Stories behind the songs

by Bob Shannon, Bill Brent & Fred Clemens  


The Lion Sleeps Tonight 1961    

            This is the story of an African doo-wop song. Its original title was “Mbube,”  (pronounced EEM-boo-beh) which means “Lion,” and it was sung with a haunting Zulu  refrain that sounded, to English-speaking people, like “wimoweh.” “Mbube” was a big  hit in what is now Swaziland; it sold nearly 100,000 copies in the 1940s by its  originator, South African Solomon Linda.  Linda had written it based on a boyhood  experience chasing lions that were stalking the family's cattle, and recorded the  tune in 1939 with his group the Evening Birds. It was so popular that Zulu choral  music became known as “Mbube Music”. Then it passed into the broad field of  “folk”  music, albeit by an indirect route. The South African recording company sent it along  with some other 78s to Decca Records in the U.S.  Decca wasn't interested, but folk historian and musicologist Alan Lomax was. He took the records to Pete Seeger, of the American folk group the Weavers. Seeger was enchanted by “Mbube”, especially the  refrain which sounded to him like “awimbooee” or  “awimoweh”  (it was actually  “uyimbube” in Zulu).    

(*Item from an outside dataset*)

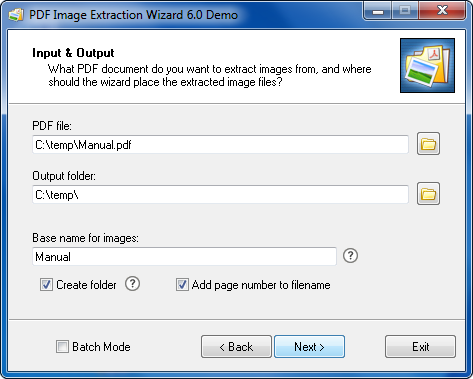
Task: Toggle Add page number to filename
Action: 182,285
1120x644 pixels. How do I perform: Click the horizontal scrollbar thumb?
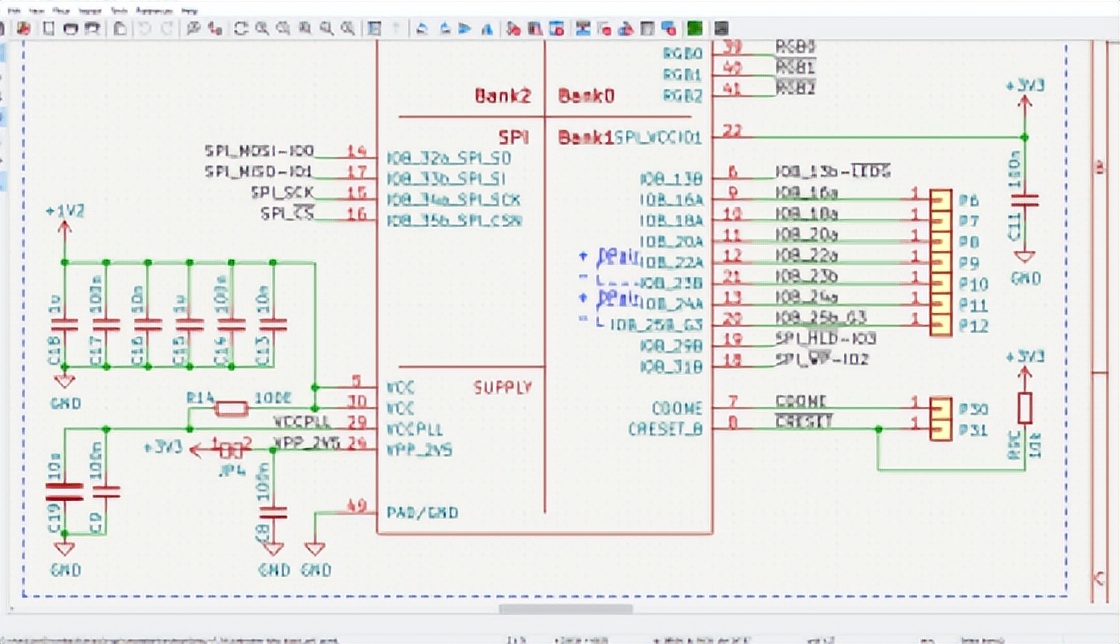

    The Weavers (led by Gordon Jenkins' Orchestra) adapted it into a Top 15 hit in  1952, as “Wimoweh”.  It was basically an instrumental with the group singing “wimoweh” over and over, with other vocal flourishes.  The tune really took off in the Weavers'  live version at Carnegie Hall in 1957. Linda was not credited as the writer; that honor  went to “Paul Campbell”, a pseudonym for the group. However, when the Kingston Trio  released their version in 1959 (on the From the Hungry i LP) the writer credit was  listed as “traditional; adapted and arranged by Campbell-Linda.” Meanwhile, Linda died  with only $25 in his bank account; his heirs are still pursuing royalties from the song  that is perhaps one of the most well-known worldwide hits. The complete story, too long  to be included here, was thoroughly documented in an amazing work of scholarship by Rian  Malan, in Rolling Stone, May 25, 2000 ("In the Jungle"). Luckily, it can be read online  at 3rd Ear Music.  

    THE STORY: In New York City, there was a doo-wop group called the Tokens. They  had originated in a Brooklyn high school with Neil Sedaka as the lead singer, but when  Sedaka left to become a solo star, they broke up. Only Hank Medress was left; he put a  new quartet together with Jay Siegal and the Margo brothers, Phil and Mitch. Then they  went out, got a recording contract with Warwick Records, and turned out a doo-wop hit  called “Tonight I Fell In Love” (“Dom-dooby-dom-wo-oh, dooby dooby”). It hit #15 on the  national charts.  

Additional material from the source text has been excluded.